> Directions for this task:
Everything in the entries except the pictures should be copied exactly.

> Input records:

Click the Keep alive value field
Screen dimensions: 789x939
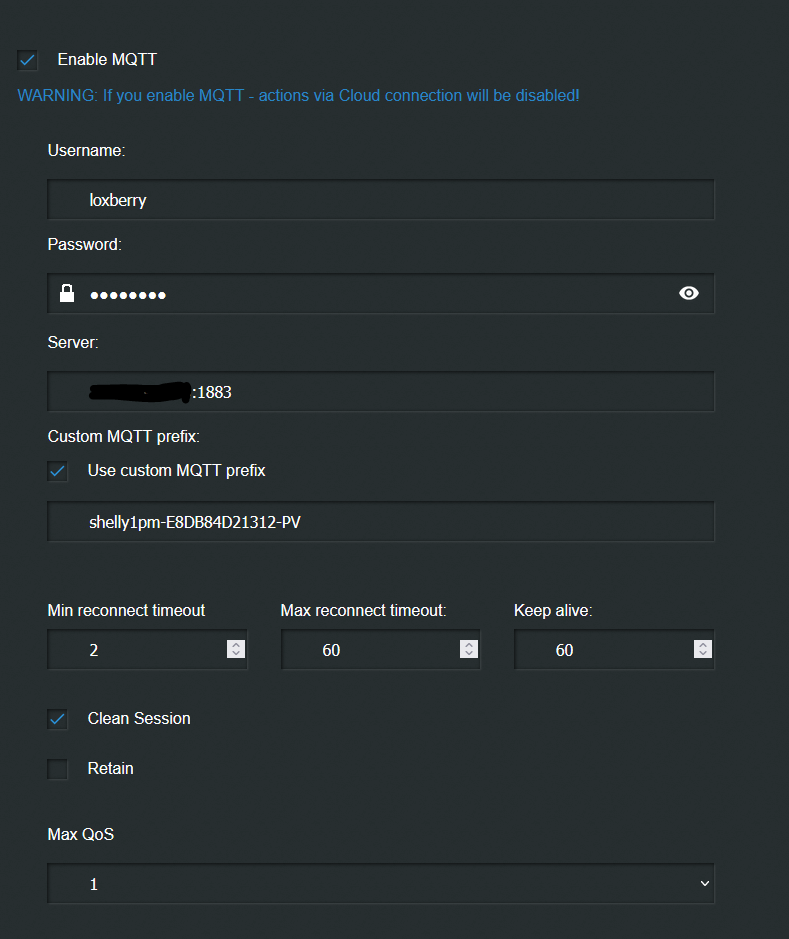(602, 650)
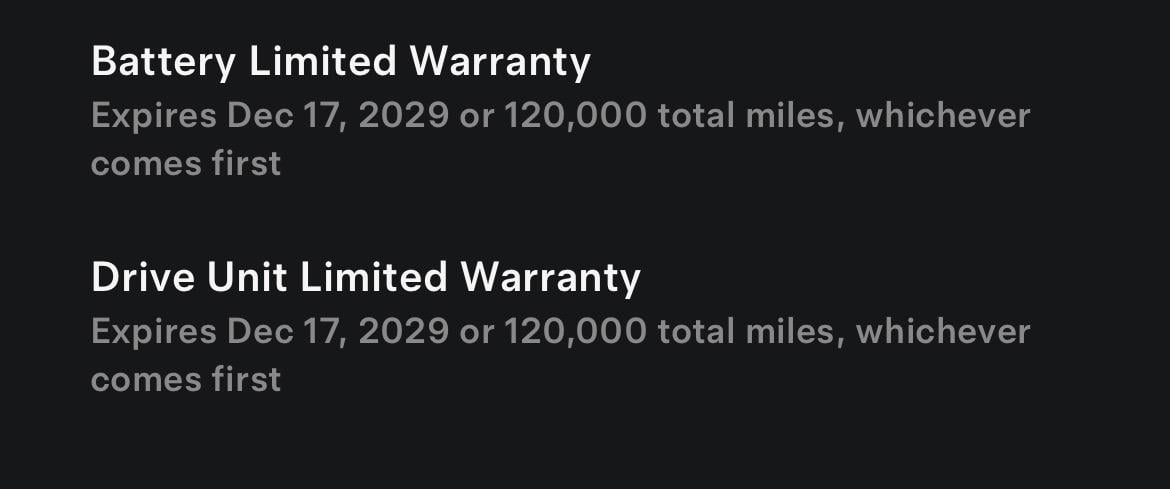Open the Battery Limited Warranty entry
Image resolution: width=1170 pixels, height=489 pixels.
(x=340, y=62)
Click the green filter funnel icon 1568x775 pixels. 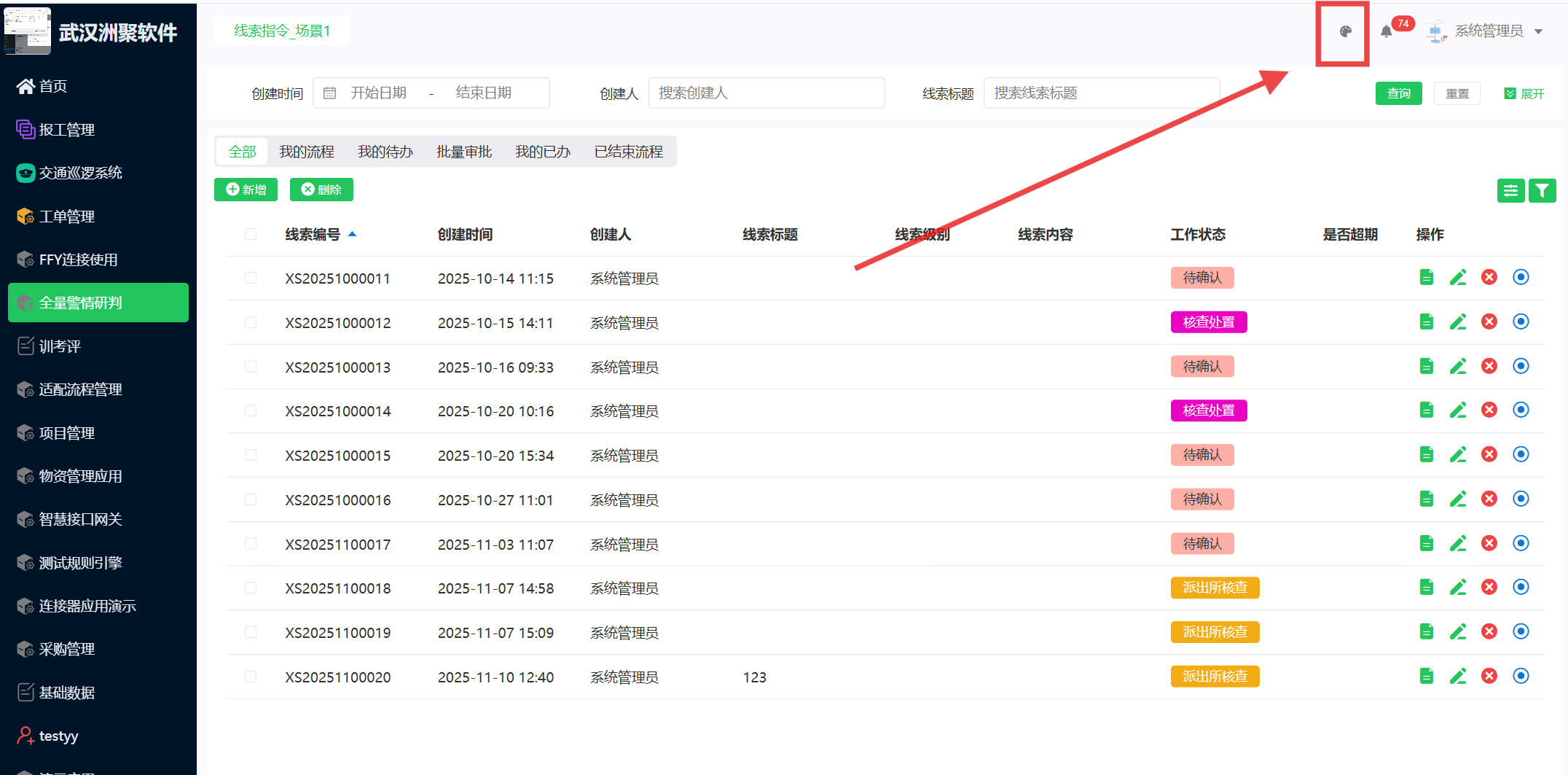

> Response:
Click the Keep alive value field
Screen dimensions: 789x939
(602, 650)
Open the Battery Limited Warranty entry
Image resolution: width=1170 pixels, height=489 pixels.
(x=340, y=62)
Click the green filter funnel icon 1568x775 pixels. 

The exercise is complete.